Excerto da página:
O Banco Central Europeu defende que os próximos orçamentos devem reflectir o "forte empenho" na correcção dos desequilíbrios e que "todos os países" devem especificar medidas "centradas no lado da despesa" e estarem preparados para aplicar novas.
"Todos os países têm de especificar medidas de ajustamento orçamental credíveis, centradas no lado da despesa, devendo também estar preparados para, se necessário, aplicar medidas adicionais ao longo dos próximos anos", diz o BCE no seu boletim mensal.
O banco central deixa novo aviso de que "poderão ser necessários objectivos mais ambiciosos, tais como os já assumidos por vários países da área do euro, nos casos em que os planos actuais não sejam suficientes" e que "é crucial que os planos orçamentais para 2011 e para os anos seguintes reflictam um forte empenho em regressar a uma situação de finanças públicas sólidas".
Para o BCE o cumprimento dos objectivos orçamentais contidos nos respectivos procedimentos dos défices excessivos é o "mínimo" e devem procurar ganhar margem de manobra em termos orçamentais, através dessa correcção.
Por outro lado o banco central sublinha também que é "indispensável" a aplicação de reformas estruturais, tendo em vista o apoio dos processos de consolidação, o reforço do bom funcionamento da área do euro e o fortalecimento de perspectivas de crescimento sustentável mais elevado. "São indispensáveis reformas estruturais abrangentes. São sobretudo necessárias reformas profundas nos países que, anteriormente, sofreram perdas de competitividade ou que registam défices orçamentais e externos elevados. As medidas devem assegurar um processo de negociação salarial que permita um ajustamento flexível dos salários à situação do desemprego e às perdas de competitividade", diz o BCE.
O boletim mensal destaca ainda conclusões já apontadas na conferência de imprensa que se seguiu à última reunião do conselho de governadores do BCE, no passado dia 5, como a expectativa de uma evolução moderada dos preços no médio prazo, o fortalecimento da actividade económica no segundo trimestre de 2010 e que os dados disponíveis para o terceiro trimestre são "melhores que o esperado".
O BCE mantém no entanto a sua perspectiva de um crescimento a ritmo moderado ("por algum tempo ainda"), e desigual, da Zona Euro, ainda num contexto de incerteza.
A recuperação da actividade económica na área do euro será "atenuada" pelas "correcções de balanços em vários sectores e pelas perspectivas para o mercado de trabalho", considera do BCE, sublinhando que se mantêm "as preocupações associadas a uma renovação das tensões nos mercados financeiros, novos aumentos dos preços do petróleo e de outras matérias-primas, bem como pressões proteccionistas e a possibilidade de uma correcção desordenada dos desequilíbrios mundiais.

Objetivo do exercício: Reescreva em forma de lista o parágrafo do excerto acima que começa por «Por outro lado o banco central sublinha também», mantendo os seus factos principais.

Dados extraídos:
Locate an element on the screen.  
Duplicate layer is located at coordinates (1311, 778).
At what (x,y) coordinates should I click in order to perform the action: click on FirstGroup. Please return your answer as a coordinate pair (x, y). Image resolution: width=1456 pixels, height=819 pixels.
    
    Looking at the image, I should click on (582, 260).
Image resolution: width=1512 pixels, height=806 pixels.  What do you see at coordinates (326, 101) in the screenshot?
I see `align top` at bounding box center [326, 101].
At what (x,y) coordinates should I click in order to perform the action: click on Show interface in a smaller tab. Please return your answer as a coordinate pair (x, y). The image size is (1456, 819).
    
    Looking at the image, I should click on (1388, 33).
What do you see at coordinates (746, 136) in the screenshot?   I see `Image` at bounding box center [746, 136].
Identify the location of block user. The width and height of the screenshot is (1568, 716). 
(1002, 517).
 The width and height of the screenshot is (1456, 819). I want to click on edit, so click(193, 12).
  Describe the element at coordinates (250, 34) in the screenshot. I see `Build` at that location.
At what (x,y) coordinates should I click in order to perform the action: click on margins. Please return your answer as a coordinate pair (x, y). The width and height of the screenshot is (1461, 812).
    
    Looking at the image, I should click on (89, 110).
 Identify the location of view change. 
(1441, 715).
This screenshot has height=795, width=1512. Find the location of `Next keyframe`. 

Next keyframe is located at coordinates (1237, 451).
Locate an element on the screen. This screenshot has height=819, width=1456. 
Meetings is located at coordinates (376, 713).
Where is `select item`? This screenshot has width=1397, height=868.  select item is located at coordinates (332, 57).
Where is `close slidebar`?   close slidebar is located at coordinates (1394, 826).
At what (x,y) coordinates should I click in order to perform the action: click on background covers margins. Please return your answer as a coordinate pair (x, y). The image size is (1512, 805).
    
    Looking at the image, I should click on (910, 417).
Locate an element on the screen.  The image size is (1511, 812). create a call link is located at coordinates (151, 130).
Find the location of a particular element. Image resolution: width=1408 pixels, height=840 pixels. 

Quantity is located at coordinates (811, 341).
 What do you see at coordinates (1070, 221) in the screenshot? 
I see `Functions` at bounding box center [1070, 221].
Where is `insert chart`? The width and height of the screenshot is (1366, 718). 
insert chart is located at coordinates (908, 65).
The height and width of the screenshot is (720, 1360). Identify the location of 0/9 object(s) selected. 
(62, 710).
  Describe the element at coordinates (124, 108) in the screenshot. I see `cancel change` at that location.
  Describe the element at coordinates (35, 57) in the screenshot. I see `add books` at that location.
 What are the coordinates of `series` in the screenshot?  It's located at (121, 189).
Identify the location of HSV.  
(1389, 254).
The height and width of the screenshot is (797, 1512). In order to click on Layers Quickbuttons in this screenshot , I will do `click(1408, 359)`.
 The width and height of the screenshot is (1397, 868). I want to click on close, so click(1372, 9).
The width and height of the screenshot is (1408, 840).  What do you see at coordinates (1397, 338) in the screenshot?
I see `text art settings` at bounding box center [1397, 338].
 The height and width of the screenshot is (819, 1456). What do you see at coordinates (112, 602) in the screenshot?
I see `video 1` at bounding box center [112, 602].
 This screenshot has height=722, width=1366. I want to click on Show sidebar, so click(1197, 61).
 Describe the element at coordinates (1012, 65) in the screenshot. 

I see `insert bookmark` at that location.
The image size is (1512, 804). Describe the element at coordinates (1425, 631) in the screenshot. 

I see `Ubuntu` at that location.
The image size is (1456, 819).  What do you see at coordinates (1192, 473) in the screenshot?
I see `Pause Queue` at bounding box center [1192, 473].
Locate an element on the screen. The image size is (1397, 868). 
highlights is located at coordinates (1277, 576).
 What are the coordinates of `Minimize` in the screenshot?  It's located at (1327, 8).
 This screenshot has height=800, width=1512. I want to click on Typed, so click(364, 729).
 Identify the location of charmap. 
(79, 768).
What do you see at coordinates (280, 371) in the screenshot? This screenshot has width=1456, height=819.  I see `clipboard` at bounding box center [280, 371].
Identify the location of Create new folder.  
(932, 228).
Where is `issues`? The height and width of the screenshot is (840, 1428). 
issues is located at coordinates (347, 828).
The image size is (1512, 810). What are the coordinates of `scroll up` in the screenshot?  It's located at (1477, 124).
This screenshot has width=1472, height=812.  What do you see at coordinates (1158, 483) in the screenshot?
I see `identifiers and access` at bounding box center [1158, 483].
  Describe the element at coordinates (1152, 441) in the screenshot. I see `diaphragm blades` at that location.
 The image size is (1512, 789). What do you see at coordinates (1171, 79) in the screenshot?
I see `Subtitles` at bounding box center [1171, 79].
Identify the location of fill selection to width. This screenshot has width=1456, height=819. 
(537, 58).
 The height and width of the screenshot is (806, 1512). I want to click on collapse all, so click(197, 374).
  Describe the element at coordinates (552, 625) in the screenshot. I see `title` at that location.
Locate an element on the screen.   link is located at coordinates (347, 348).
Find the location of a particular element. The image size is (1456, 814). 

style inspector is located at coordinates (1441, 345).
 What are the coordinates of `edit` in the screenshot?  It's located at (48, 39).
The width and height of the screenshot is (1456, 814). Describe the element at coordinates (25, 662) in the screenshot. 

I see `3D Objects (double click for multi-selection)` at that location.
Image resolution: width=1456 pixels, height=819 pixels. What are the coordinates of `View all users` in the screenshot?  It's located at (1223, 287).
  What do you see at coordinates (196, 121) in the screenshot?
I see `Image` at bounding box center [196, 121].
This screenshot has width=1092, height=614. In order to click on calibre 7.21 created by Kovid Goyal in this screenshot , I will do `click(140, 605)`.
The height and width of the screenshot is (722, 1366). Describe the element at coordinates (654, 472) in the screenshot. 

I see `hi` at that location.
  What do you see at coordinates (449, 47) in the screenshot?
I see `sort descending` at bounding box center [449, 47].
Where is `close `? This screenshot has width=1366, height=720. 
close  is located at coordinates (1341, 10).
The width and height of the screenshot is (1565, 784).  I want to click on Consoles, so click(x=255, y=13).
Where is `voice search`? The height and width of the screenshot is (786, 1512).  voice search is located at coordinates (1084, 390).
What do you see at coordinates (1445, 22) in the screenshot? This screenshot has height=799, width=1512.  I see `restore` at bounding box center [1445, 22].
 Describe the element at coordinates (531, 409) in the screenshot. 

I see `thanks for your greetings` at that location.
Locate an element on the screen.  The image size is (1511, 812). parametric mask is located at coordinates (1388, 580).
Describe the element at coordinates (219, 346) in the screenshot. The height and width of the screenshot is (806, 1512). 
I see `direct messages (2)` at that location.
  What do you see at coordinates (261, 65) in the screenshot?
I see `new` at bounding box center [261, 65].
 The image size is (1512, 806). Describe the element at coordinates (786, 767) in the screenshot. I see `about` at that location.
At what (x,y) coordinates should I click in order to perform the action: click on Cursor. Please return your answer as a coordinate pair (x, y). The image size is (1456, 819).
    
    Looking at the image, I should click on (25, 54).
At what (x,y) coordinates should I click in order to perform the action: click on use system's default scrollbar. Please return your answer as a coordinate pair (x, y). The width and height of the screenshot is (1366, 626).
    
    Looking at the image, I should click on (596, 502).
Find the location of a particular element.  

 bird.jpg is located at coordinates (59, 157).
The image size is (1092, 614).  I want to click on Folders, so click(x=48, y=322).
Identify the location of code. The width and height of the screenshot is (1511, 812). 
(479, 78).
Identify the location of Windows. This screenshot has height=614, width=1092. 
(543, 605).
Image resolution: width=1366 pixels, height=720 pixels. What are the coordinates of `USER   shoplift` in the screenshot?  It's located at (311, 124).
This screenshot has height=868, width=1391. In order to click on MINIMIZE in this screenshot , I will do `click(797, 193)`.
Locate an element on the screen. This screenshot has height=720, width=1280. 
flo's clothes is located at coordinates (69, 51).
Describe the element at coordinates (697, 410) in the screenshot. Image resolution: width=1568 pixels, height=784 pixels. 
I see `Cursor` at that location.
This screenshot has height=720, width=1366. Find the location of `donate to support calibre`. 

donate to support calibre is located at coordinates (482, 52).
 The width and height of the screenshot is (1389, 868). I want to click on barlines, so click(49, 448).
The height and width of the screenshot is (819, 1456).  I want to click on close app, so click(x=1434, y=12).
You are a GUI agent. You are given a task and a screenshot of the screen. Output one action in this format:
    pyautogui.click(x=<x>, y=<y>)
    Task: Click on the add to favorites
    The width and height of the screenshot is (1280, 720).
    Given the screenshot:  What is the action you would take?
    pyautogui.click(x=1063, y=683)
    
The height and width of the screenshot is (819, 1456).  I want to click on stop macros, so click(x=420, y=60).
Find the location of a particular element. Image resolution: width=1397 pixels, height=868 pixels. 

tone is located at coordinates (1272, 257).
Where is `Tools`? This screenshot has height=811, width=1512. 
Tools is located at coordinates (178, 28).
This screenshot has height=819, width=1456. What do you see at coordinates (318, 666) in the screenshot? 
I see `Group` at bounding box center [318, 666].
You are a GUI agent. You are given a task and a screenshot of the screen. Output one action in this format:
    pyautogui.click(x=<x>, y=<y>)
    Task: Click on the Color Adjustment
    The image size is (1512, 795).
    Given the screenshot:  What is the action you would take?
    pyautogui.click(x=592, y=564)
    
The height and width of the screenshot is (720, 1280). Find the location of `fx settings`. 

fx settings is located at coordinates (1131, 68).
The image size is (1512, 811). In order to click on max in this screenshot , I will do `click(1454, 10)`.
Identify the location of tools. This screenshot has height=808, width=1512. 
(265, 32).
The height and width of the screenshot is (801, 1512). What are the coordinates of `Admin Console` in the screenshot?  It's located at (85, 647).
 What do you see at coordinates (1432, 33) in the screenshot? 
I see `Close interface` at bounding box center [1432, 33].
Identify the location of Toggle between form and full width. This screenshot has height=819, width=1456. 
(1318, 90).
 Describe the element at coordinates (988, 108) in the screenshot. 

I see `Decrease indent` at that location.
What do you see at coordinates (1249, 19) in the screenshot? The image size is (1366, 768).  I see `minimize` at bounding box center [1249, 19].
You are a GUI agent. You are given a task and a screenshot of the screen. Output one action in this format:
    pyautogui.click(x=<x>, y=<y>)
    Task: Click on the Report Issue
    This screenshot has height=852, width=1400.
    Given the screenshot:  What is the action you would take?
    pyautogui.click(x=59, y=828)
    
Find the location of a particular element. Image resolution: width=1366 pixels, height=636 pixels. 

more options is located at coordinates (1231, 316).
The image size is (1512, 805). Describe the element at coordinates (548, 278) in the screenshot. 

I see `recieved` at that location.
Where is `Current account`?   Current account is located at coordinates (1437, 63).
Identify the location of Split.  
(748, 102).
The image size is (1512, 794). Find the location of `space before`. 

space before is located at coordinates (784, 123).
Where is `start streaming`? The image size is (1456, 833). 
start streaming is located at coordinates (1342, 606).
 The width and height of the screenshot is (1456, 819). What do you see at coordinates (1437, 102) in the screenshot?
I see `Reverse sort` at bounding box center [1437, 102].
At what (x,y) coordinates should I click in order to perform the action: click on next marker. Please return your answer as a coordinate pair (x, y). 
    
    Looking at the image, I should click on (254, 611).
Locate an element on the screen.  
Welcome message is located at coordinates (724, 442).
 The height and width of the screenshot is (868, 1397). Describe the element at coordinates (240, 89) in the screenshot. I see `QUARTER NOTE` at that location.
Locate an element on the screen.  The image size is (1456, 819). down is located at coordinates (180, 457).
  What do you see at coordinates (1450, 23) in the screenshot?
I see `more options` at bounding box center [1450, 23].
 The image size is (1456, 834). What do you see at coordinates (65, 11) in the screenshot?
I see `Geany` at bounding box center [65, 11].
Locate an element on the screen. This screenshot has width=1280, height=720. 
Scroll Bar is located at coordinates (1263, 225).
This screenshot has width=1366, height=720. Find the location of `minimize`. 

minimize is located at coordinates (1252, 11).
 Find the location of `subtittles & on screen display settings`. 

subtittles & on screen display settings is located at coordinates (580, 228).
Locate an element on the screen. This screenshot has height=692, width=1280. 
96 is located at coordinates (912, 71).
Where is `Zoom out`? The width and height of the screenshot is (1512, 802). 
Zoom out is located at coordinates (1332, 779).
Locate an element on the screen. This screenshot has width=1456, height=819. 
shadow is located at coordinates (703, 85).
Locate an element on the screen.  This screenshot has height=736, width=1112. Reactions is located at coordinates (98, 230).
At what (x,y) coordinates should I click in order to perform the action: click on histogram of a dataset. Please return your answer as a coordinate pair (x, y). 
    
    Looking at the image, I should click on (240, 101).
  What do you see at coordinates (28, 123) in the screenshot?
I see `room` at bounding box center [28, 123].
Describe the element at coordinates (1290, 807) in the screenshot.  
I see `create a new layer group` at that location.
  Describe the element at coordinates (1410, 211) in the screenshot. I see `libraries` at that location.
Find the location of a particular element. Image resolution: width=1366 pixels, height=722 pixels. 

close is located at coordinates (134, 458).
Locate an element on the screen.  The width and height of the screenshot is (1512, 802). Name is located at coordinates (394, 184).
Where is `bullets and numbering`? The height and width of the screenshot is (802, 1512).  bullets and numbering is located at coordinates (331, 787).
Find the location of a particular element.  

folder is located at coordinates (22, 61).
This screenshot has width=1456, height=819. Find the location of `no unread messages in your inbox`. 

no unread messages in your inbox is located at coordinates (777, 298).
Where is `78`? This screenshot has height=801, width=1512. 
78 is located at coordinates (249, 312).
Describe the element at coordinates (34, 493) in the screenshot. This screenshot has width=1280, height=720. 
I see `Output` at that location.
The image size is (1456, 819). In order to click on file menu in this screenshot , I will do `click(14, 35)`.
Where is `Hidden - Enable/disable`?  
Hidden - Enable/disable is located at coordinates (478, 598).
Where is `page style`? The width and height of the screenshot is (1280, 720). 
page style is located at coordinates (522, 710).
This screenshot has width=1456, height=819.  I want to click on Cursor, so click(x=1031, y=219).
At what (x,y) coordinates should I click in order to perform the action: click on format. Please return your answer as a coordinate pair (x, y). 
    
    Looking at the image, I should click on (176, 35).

Resolução escrita:
- O BCE considera indispensável a aplicação de reformas estruturais abrangentes.
- Essas reformas visam apoiar os processos de consolidação, reforçar o bom funcionamento da área do euro e fortalecer perspetivas de crescimento sustentável mais elevado.
- São sobretudo necessárias reformas profundas nos países que sofreram anteriormente perdas de competitividade ou que registam défices orçamentais e externos elevados.
- As medidas devem assegurar um processo de negociação salarial que permita ajustar os salários de forma flexível à situação do desemprego e às perdas de competitividade.